Thank you so much for the congratulations! Tbh, I'm not surprised that I'm here. Now it's just about maneuvering my ass to a final tribal council seat. Will Evvie be able to do it? We shall see~*

I think that jury management is important in general, but making sure that you have good relationships to everyone or at least try to connect with people is half the battle of the game. And making sure that you're conscious of how you send people home and how you treat people throughout the entirety of the game. I think that another huge factor is you really don't know who is going to end up on the jury so you have to be polite and mindful throughout the whole experience of how you're treating everyone around you. Yes, you can't always be on people's side or leave a positive taste in their mouth when you vote them out, but I do think that maintaining some semblance of good connection to people is going to be important to staying as well as managing your threat level so that you don't get voted out in the first place. For me, jury management is important but I'm not necessarily focusing on that right now. I'm more focused on staying in the game compared to how people are leaving it.

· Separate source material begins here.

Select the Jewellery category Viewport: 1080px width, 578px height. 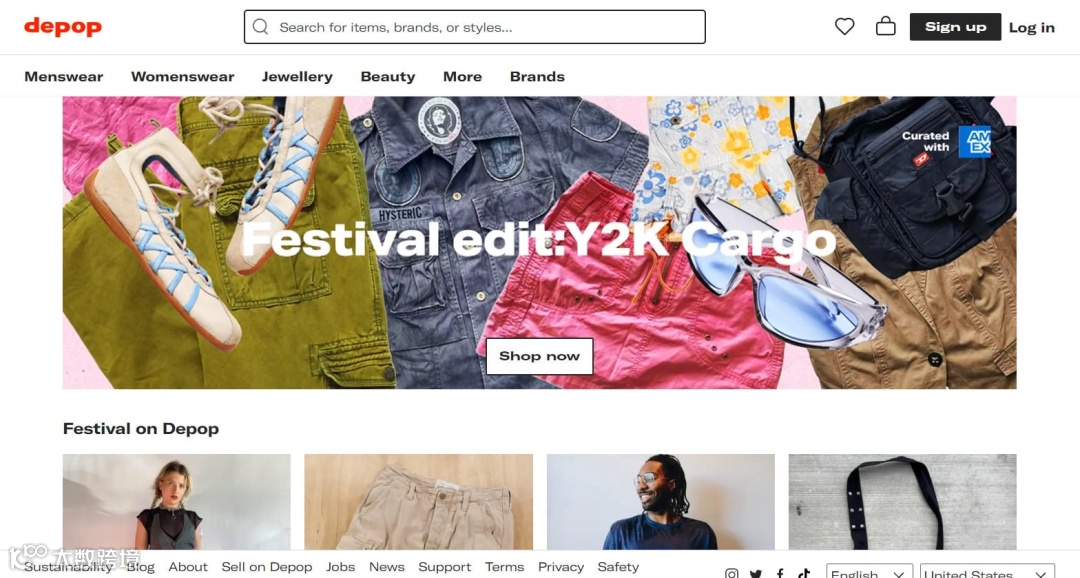coord(297,76)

What would you say has been the most difficult thing about merging into one tribe?

All the conversations that are flying throughout the day and keeping up, and then when another accusation hits your table, feeling tethered to trying to investigate but if you don't investigate enough or ask the right questions, you find yourself out of the loop. I was able to manage that pretty decently with 7 people, for the most part...I think because we were winning and we were just fattening ourselves up on the Ws we were getting. Now, we have to actual factual play and that's not going to be easy. Of course ya'll gotta make things so hard! I think keeping up and trying to be invested in my conversations and pre-strategize and feel like I'm putting my own two cents in and it's being heard or something is being done has been the most difficult thing to navigate. I'm trying to figure out how to ease myself up off of those feelings, but I think that won't happen until there's less people around. I hope I am in that smaller number, though, to make those decisions. I feel like these people are not about to let me coast there and I feel like I have enough of a presence to where people will want to start attacking me sooner rather than later to set themselves up for being around longer.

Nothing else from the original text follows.